Now we'll see how the Uphill Patio allows a good view, a balance of light, and cross ventilation.

Remember first that on the designs of most underground houses today the wall against the hill is solid with no windows. A few of the architects are sinking costly light wells, and some are advocating wind scoops, but these are single function features. Such features don't come within a mile of the ten benefits of the Uphill Patio. They don't even come within a hundred yards of providing balance of light, cross ventilation, and a good view, all three at once.

A balance of light is desirable to keep things from looking dark and shadowy on one side, and to keep one part of a given room from being dingy. It also cuts electrical or kerosene bills and promotes energy savings. It makes a room much more cheery to have light coming in from at least two sides.

Cross ventilation is desirable to clear wood smoke out of the air, to whisk away cookine odors and other possibly objectionable smells to provide a cooling breeze, and in the evening, to dry up the dampness which sometimes occurs inside on hot summer days (Warm, moisture laden summer air coming in contact with the cool walls of an underground structure creates a minor condensation "problem"; the walls feel clammy. In the winter, however, the high humidity of some underground houses is a distinct health} plus.)

The Uphill Patio cannot provide balance of light and cross ventilation all by itself, of course. These are only possible when other windows and doors are added through incorporation of Royer Foyers, Offset Rooms, clerestories or gables. The Uphill Patio can, however, give us a unique view by itself.

The Uphill Patio can give us what we call a controlled view. That is, a view that can be altered only by consent of the owner of the house. Which is to say, no matter what things neighbors or business or governments construct nearby, they can't ruin your view. Because that view—of the Uphill Patio—is of a garden you've planted yourself bounded by walls you've constructed yourself.

The deeper your windows and the narrower and shorter the patio, the more protected your view, or, to put it another way, the higher the trajectory of sight. This means that the deeper, shorter, narrower the Uphill Patio, the higher and closer to your property lines your neighbors may build without your being forced to view whatever it is that they have constructed.
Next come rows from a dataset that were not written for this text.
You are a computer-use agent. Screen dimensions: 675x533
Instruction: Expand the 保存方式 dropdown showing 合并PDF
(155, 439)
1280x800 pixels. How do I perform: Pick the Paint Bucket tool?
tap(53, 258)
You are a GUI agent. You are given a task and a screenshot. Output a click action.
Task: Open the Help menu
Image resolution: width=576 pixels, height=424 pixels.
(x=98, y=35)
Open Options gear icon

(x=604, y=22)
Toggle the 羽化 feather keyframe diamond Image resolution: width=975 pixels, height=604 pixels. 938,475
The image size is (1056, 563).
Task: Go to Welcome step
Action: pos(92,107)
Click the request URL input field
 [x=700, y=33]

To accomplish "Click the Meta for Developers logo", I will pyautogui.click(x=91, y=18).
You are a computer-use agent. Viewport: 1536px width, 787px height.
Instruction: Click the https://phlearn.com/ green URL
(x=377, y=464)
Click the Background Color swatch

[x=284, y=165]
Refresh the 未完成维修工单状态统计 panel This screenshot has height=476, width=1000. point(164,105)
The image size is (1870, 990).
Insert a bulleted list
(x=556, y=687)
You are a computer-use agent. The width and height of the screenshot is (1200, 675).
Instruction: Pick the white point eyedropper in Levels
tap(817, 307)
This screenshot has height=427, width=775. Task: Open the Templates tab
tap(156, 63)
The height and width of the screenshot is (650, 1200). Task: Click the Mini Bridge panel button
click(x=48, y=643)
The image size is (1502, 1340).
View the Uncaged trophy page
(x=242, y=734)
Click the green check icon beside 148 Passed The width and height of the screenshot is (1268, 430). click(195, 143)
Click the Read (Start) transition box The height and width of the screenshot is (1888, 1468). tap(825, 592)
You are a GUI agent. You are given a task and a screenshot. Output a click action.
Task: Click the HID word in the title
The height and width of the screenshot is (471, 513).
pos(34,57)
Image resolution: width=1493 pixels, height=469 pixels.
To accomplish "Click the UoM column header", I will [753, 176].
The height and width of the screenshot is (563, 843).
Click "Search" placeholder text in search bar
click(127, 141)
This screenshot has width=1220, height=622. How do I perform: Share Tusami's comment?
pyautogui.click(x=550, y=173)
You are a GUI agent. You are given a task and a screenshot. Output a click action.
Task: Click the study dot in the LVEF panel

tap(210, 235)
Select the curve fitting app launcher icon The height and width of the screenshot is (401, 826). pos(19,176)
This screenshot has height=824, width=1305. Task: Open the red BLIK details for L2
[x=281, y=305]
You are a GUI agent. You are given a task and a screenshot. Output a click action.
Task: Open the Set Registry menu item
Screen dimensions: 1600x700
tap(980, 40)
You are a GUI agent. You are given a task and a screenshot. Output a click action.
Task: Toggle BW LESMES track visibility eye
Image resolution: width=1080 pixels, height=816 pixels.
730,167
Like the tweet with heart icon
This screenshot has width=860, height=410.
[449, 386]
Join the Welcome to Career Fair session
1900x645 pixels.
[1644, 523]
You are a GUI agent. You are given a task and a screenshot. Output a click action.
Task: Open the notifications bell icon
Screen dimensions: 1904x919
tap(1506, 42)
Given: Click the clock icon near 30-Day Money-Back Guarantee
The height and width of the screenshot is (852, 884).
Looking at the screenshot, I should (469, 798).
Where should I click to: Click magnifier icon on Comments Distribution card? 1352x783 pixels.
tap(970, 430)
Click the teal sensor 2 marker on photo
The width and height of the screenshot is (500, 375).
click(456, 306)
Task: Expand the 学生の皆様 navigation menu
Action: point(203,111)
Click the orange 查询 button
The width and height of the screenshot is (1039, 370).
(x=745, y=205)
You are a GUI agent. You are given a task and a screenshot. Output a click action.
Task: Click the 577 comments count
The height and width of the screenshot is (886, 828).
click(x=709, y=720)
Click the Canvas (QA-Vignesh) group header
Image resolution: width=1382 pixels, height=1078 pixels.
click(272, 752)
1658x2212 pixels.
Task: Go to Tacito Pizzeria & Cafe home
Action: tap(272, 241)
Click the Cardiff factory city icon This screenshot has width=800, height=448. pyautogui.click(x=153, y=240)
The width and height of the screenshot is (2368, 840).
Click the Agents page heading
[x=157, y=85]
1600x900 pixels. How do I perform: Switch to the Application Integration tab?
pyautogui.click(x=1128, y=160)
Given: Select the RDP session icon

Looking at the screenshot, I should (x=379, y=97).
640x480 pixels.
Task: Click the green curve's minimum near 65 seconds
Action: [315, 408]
Obversely, the more protected the view the more restricted it is. Panoramic sweeps— unless mirrors are used—are possible only of the sky. But that's all right. Those wide sweeping views may be obtained by other means; by clerestories, by Royer Foyers or by gables. The challenge here it to make full use of that Uphill Patio.

The Japanese have been making use of restricted view areas for centuries and have been doing a magnificent job of it. Their rock gardens, created within the confines of a courtyard are recognized the world around as works of art. This ability to create beauty in the smallest of areas elicits the admiration of gardeners and landscapers everywhere. Your Uphill Patio might too if you put some effort into it.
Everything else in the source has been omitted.